Fixed with export LANG=C
This is not a bug, but expected behaviour of non-C locales, especially their different collation order. (In reply to comment #0) > Additional info: > '[A-Z]' acts as if it is '[A-Zb-z]' > '[a-z]' acts as if it is '[A-Ya-z]' > '[BC]' works, but '[B-C]' acts as if it is '[B-Cc]' Note, that locale collation order can be something like "AaBbCcDd..", so [A-Z] range can expand to [AaBbCcDd..] and [B-C] can expand to [BbCc]. This behaviour was coincidently discussed upstream few days ago, see: http://lists.gnu.org/archive/html/bug-gnu-utils/2011-04/msg00021.html Citation of Aharon Robbins (Wed, 27 Apr 2011 21:48:41 +0300): > I do agree that the behavior is suprising, disconcerting, undesirable, > and so on.

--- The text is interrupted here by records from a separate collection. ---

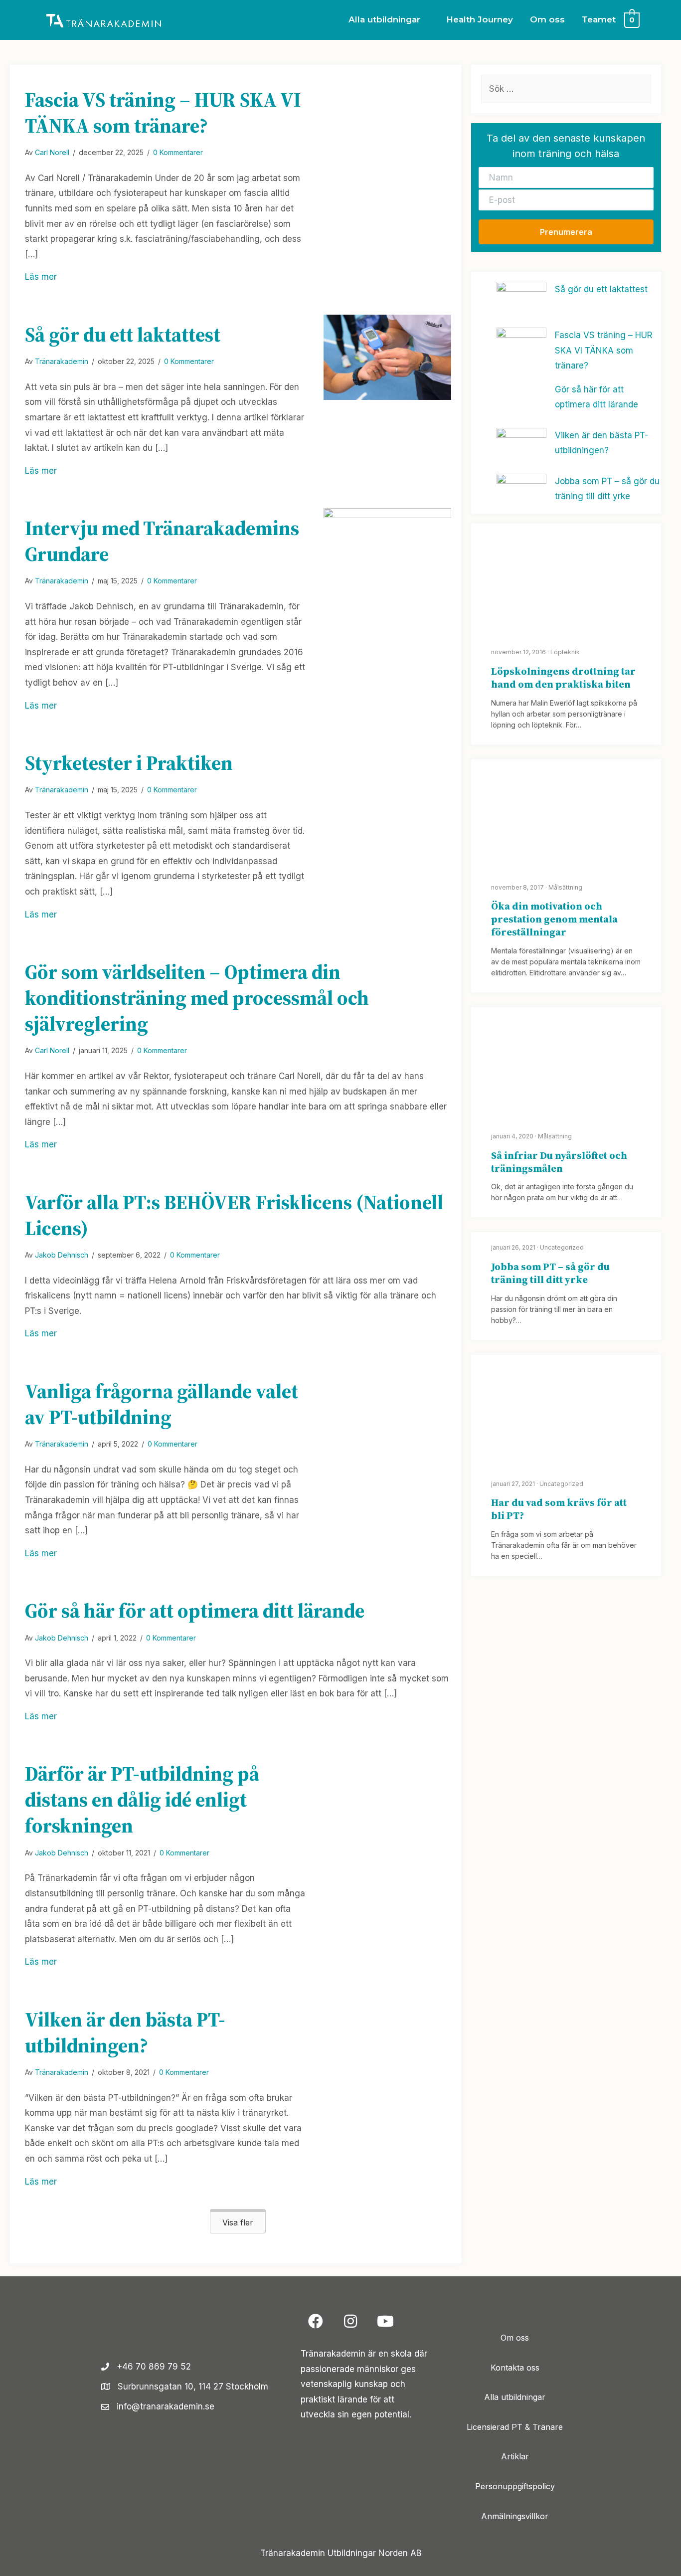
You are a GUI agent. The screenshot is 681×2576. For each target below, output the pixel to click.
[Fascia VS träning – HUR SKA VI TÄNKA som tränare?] (387, 105)
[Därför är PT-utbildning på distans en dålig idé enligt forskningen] (387, 1801)
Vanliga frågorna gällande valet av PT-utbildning (161, 1404)
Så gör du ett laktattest (122, 334)
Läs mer (41, 276)
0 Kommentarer (178, 152)
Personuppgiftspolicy (515, 2486)
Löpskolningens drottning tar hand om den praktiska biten (563, 677)
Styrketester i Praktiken (129, 762)
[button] (238, 2221)
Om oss (515, 2338)
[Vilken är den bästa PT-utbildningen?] (387, 2041)
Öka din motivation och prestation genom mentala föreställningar (554, 919)
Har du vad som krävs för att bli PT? (559, 1508)
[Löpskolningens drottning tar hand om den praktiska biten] (566, 579)
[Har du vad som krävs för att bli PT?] (566, 1411)
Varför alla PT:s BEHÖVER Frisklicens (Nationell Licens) (234, 1215)
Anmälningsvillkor (514, 2516)
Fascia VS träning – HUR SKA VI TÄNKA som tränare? (163, 112)
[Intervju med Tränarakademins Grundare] (387, 570)
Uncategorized (562, 1247)
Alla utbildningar (514, 2397)
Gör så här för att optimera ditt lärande (194, 1610)
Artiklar (515, 2457)
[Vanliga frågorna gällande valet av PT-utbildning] (387, 1413)
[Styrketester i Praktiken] (387, 790)
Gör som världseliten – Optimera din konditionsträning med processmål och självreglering (197, 997)
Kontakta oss (515, 2368)
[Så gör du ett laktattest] (387, 357)
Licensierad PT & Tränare (515, 2427)
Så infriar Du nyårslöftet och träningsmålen (559, 1161)
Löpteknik (565, 652)
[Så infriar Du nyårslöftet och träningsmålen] (566, 1063)
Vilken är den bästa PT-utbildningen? (125, 2032)
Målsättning (565, 887)
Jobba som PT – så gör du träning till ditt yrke (550, 1273)
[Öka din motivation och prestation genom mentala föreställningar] (566, 815)
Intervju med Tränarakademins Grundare (162, 541)
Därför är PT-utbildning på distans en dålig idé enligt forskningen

For this reason, the upcoming version of gawk translates > ranges of the form [d-h] into '[defgh]' before compiling the regular > expression. Advice: To get plain ASCII ordering, you can use either [[:upper:]] or [[:lower:]] for entire ranges, or you can use explicit ranges, such as [CDEFG], or finally you can use LC_ALL=C as a quick workaround. Closing as NOTABUG.